Chinook braucht keine Leckerlies, keine Bestechung, um den Menschen zu mögen. Kein Pferd hat je so auf Stimme - im Gutem wie im Bösen - reagiert. Ein Mal in seinem Leben hatte er eine Kolik. Durch das Gegurre dreier besorgter Damen, die ihn streichelten und anflöteten, hatte er sich bis zur Ankunft des Tierarztes wieder so weit entspannt, dass dessen Eingreifen de facto unnötig geworden war. 

 

Chinook ist mittlerweile ein "Scheidungskind". Nicht die Sorge um die Kasse, sondern das Monetäre als Druckmittel, um Bedingungen durchzusetzen und einfach nur Ungemach zu bereiten, liessen ihn zum Spielball seines berechnenden "Fürsorgers" werden. Nicht dass ihm dieser - vermutlich - wirklich schaden wollte, aber sein Wohlergehen wurde in böser Weise dem kleinlichen Ego geopfert. Nach 16 gemeinsamen Jahren, in denen er und Karim nie getrennt waren, wurde er eines Morgens kurzerhand aus seinem vertrauten Umfeld gerissen. Vorübergehend war er in einem Stall, wo Angestellte (nicht sein Besitzer) sich um seine Versorgung kümmerten. Es wurde auch jemand bezahlt, ihn zu reiten, wobei durch Unkenntnis seitens seines "Herrchens" keine Informationen zur richtigen Reitweise und Behandlung weitergegeben wurden. Da bereits machte er wieder Erfahrung mit der Gewalt, dem Einsatz von Sporen und Gerte im Unverstand. Wohl etwa zwei Monate später wurde er an einen (mir vorerst) unbekannten Ort gebracht. Erst später erfuhr ich nur zufällig, dass er Pikanterweise an den Züchter meines Arabers verbracht wurde. Diese Menschen, von denen ich 16 Jahre meinte, sie seien mir freundschaftlich verbunden, wussten nichts über ihn, aber sie riefen mich nicht an, sie fragten nicht, sie informierten nicht. Und weil's Züchter sind, braucht man auch keine ein- oder weiterführenden Kenntnisse, denn man weiss ja schon alles - man binde das Pferd mit Stosszügeln ordentlich aus, und wenn es nicht vorwärts will, so gebrauche einfach Gewalt... Kein Herumtollen, kein Fussballspielen, überhaupt kein Spielen mehr, kein Schmusen, keine guten Worte.. Nein, niemand wusste um seine Vorlieben, was er konnte, wo er Schwierigkeiten hatte, was er zum Leben brauchte.
Bittere Worte, ich weiss, wohl geboren aus dem Nichtverstehen der Menschen Gedankengänge. 

 

 

Ich besuchte ihn das erste Mal ein dreiviertel Jahr später, und was soll ich sagen... er erkannte mich noch ;-(

 

 

"Chinook", mein "Männeken", ist fern von mir kurz nach seinem 21 Geburtstag im September 2011 an einer Darmverschlingung gestorben. 
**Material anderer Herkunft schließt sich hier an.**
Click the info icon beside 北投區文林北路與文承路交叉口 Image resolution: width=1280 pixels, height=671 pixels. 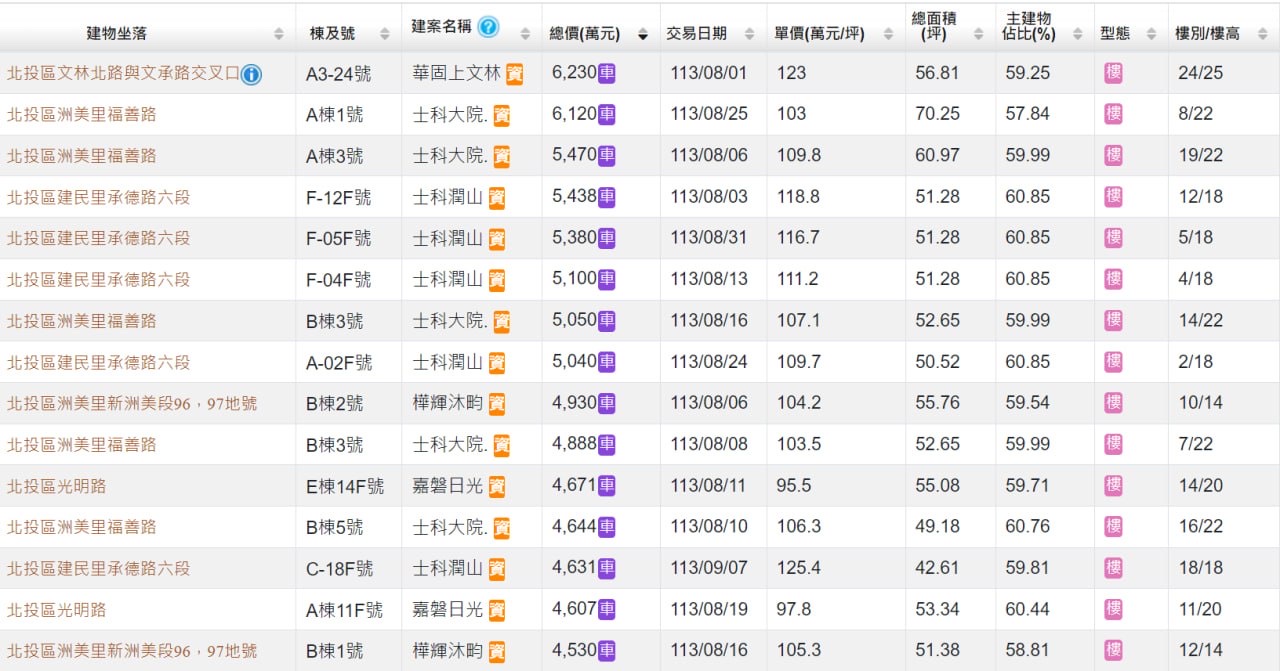[251, 74]

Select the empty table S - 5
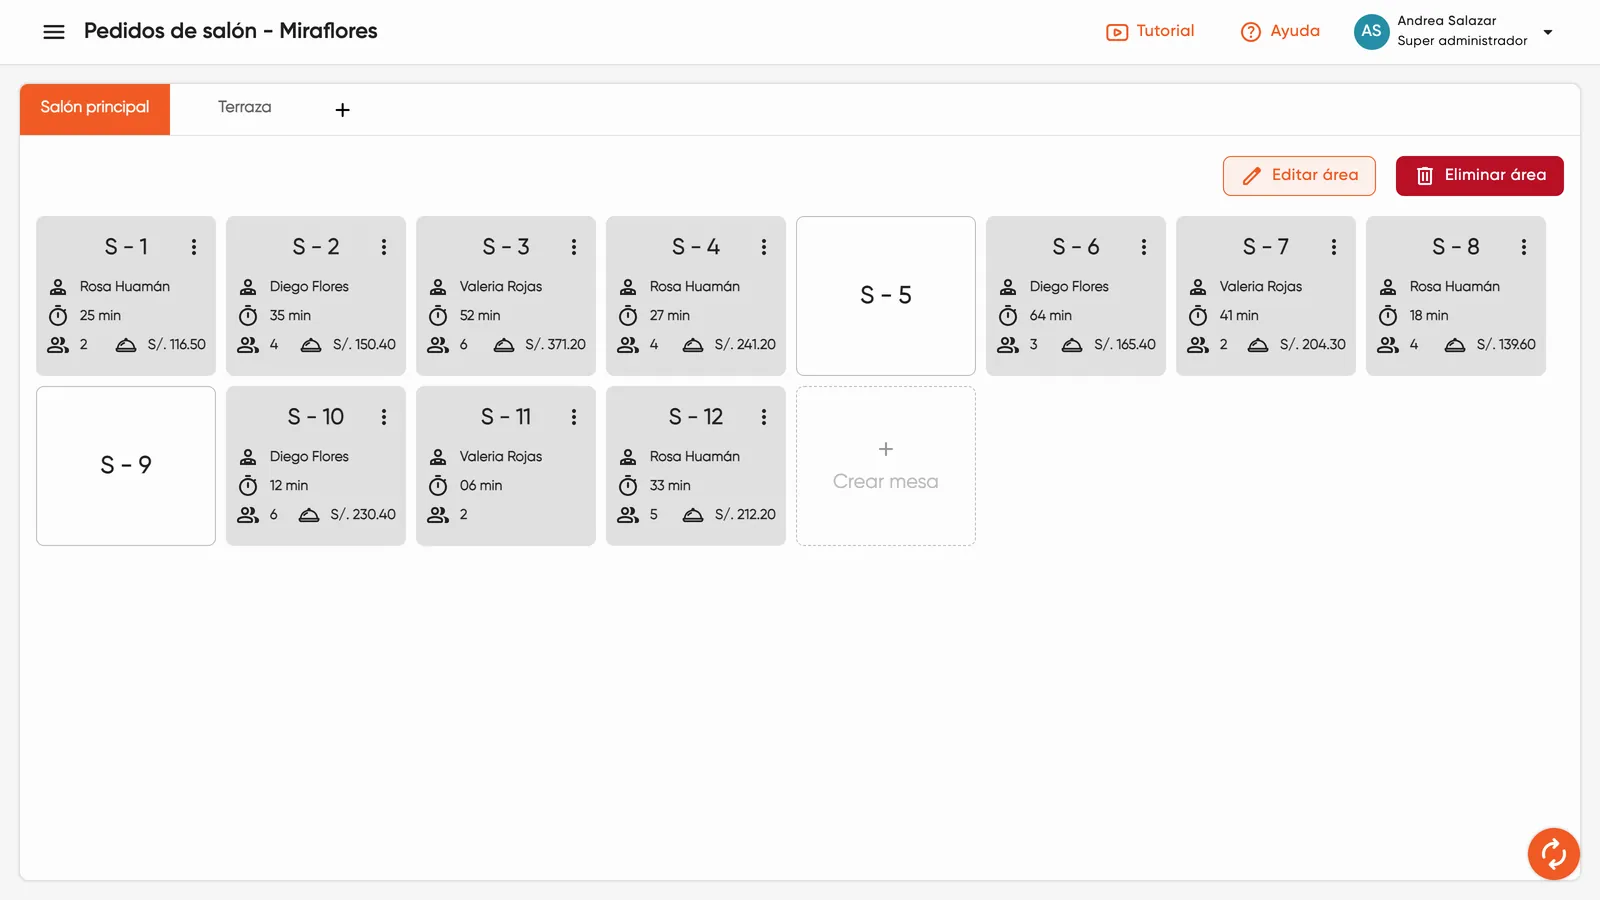(x=886, y=296)
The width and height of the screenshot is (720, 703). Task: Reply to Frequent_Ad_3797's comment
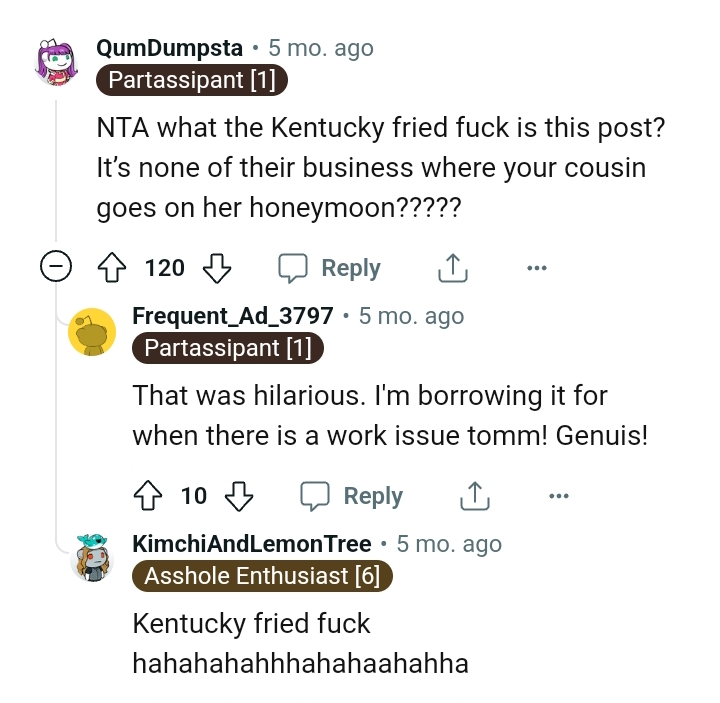(352, 496)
Auch wenn er schon lange kurze drei Jahre von mir getrennt war, so war und ist er mir im Herzen wie immer so nahe, dass mir zu seinem viel zu frühen Tod nur eines einfällt: untröstbar.

 

 

Aber wenn es je einen Pferdehimmel gibt, so wird er auf Karim warten.. und wenn Menschen dort eintreten dürfen, so hoffentlich auch auf mich.

 

Hinweis:

Inspiration ist alles. Daher sind manche Protagonisten auch nicht erfunden.  Deren Namen, soweit mir bekannt, sind aber selbstverständlich "modifiziert", denn viele möchten ihr Leben nicht öffentlich ausgebreitet wissen und würden mir den Kragen abdrehen.. wofür ich vollstes Verständnis habe. 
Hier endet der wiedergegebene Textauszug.